We find a kind of mini-Exodus plotline in this chapter (verses ten through twenty) wherein Abram and Sarai (not yet re-named Abraham and Sarah) journey to Egypt to avoid the worst of a famine, Sarai is essentially taken captive by Pharaoh, God/“God” dispatches plagues onto Pharaoh and his household, and then Abram and Sarai are sent off with a great quantity of freshly gained wealth. There is a large amount of misogynism in this section (i.e. Sarai is so beautiful that Abram fears he’ll be killed over her by lustful Egyptians and so passes her off as his sister, Pharaoh’s courtiers see her and tell Pharaoh of her beauty whereupon he has her brought – abducted, really – into his home, one can only imagine what happens next, and Abram ends up getting numerous livestock and slaves out of the deal; verses thirteen to sixteen), but then there was a large amount of misogynism in the ancient world and – indeed – there is a large amount of misogynism in our world still. May we continue to work towards alleviating and eliminating such from our societies. Here though I want to focus on a snippet that precedes this narrative; but first some words of introduction.
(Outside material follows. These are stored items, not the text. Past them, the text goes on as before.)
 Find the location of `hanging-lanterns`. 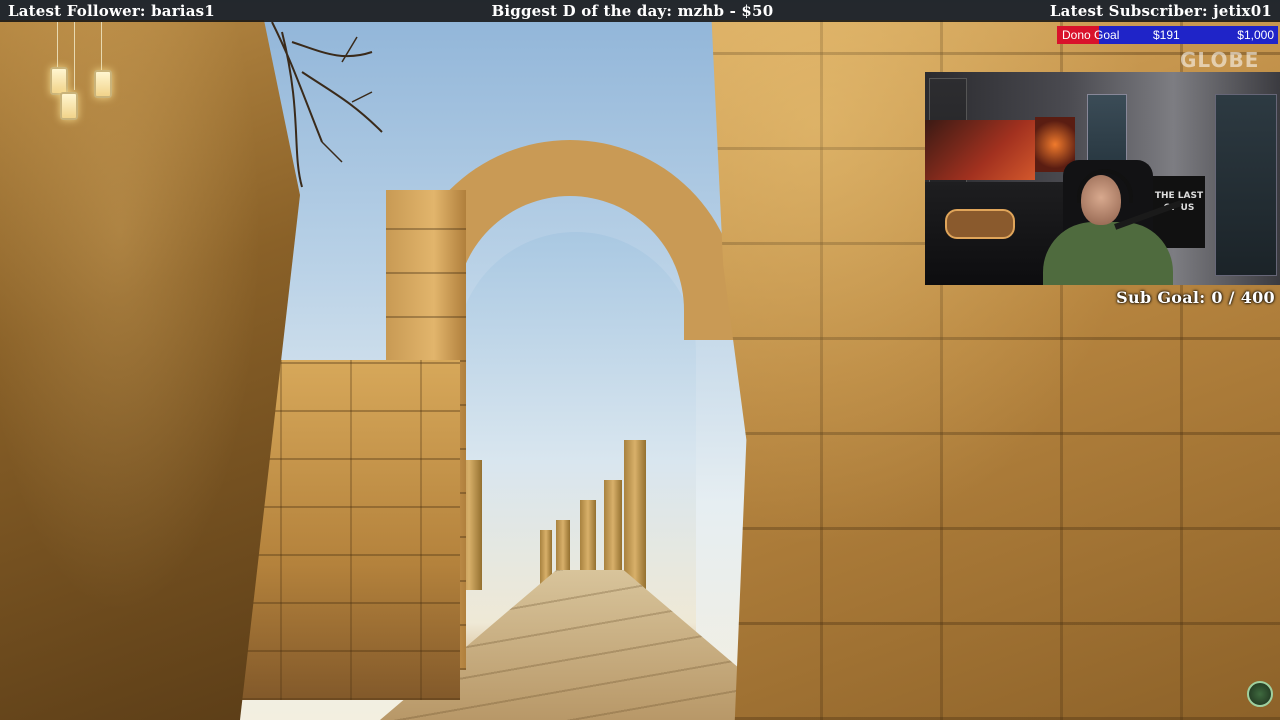

hanging-lanterns is located at coordinates (80, 84).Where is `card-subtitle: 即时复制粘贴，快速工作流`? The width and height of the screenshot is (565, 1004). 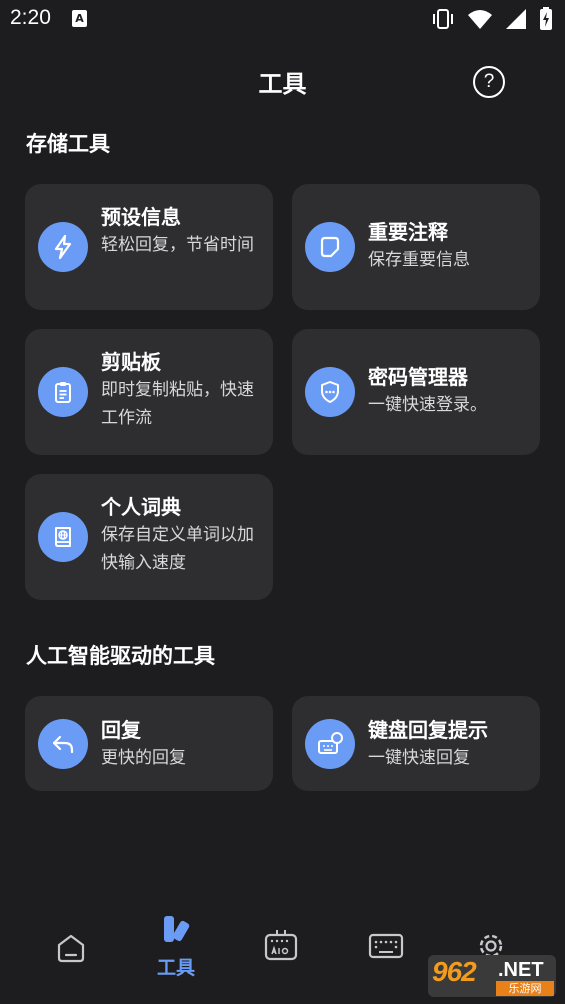
card-subtitle: 即时复制粘贴，快速工作流 is located at coordinates (178, 404).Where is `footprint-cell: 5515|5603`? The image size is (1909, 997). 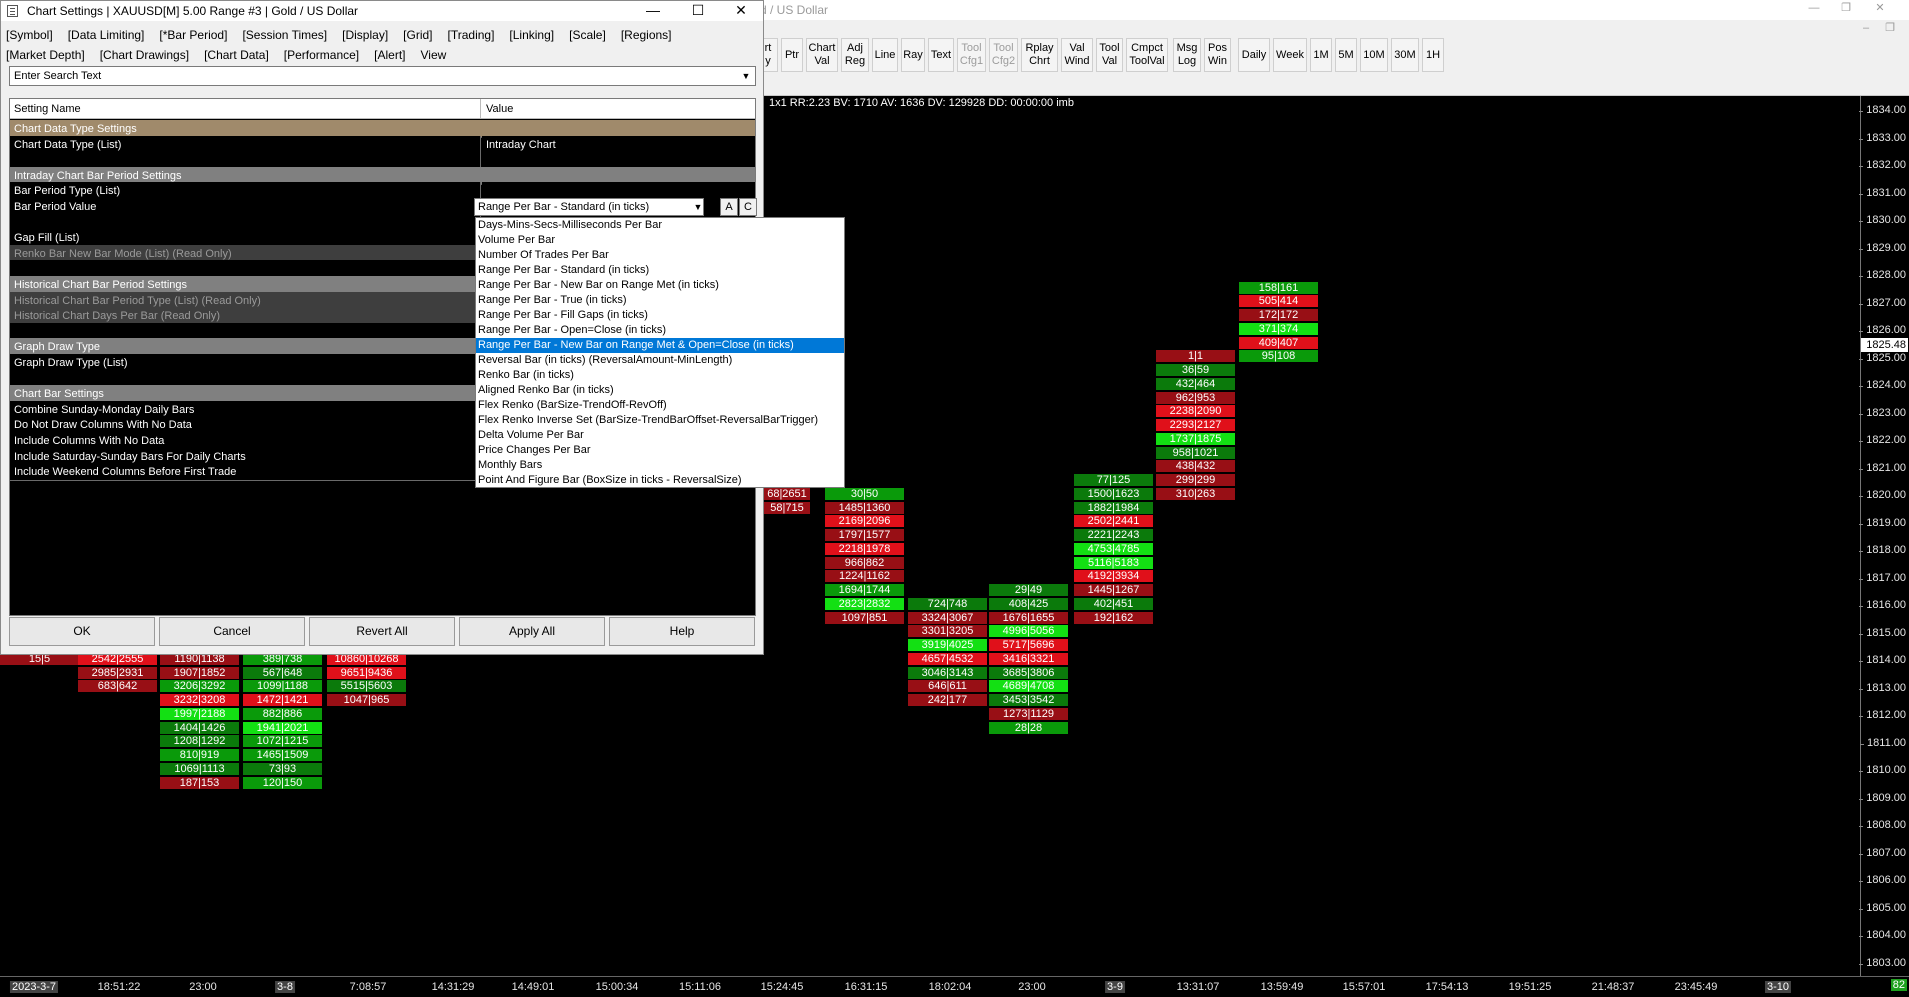
footprint-cell: 5515|5603 is located at coordinates (366, 687).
The human animal seems particularly concerned with names within our rather striking and entirely unparalleled language use (but in that not unique: quite a number of other animals (and especially mammals, e.g. dolphins, elephants, other apes, etc.) use some form of sound and/or indicative system that functions similarly to our own), and that is highlighted here in verse eight where we read:

12.8: “From there he [Abram] moved on to the hill country east of Bethel and pitched his tent, with Bethel on the west and Ai on the east; and he built there an altar to the LORD and invoked the LORD by name.”

This is intriguing because we do not actually know God’s/“God’s” name yet (that is revealed to Moses in Exodus 3.15) and nor has Abram – at least according to the text we have – been told how he ought to refer to the being that commanded him in verse one of our chapter to “Go forth from your native land”. Of further interest is that “LORD” is employed here, typically indicating the Tetragrammaton rather than the Hebrew term El which is instead translated as “God”; this might be an indication of the later editing and redacting that took place in a series of layered textual work over a number of centuries during the Bible’s compilation, but let us table that discussion to focus on the specific and evidently important mention of this appellation occurring “by name”.

What is it about a name? A proper noun carries all manner of symbolic and interpretive associations, and it is these referents that allow for the skillful and efficient engagement with conceptual packages: a single oral (or graphic) unit is able to convey a wide array of information which the brain can then automatically and pre-consciously (in pre-awareness) process without requiring the effortful and energy-draining procedures of active cognition and manipulation in short-term memory. This is precisely why much ado is made over corporate and product branding, sports teams’ monikers, groups and organizations, and on and on (including, let us remember, Abram and Sarai/Abraham and Sarah, plus many other re-designated characters to follow). It is also a primary reason there has been such conflict over the “name” of God/“God” (even here in the Tanakh we have what appears to be an extended and probably difficult transition between God/“God” as El and as the Tetragrammaton; this is powerfully explored by R. Scott Chalmers in a work I would happily recommend). Abram builds an altar and calls on God/“God” in a prayer of praise or pleading or both; how does he speak “God/‘God’”? We do not know, but the desire is there to name, to address the Other with the particularity so entailed, to attempt to define in a way comprehensible to him the immeasurable vastness of what cannot be contained: not for the divine but nor for anything, the wholeness of which will always evade our limited human capabilities. Yet we can get closer, we can approach; and it is the refusal to quit that attempt which marks our tenacity and insistence in this endeavor to invoke, and so to relate.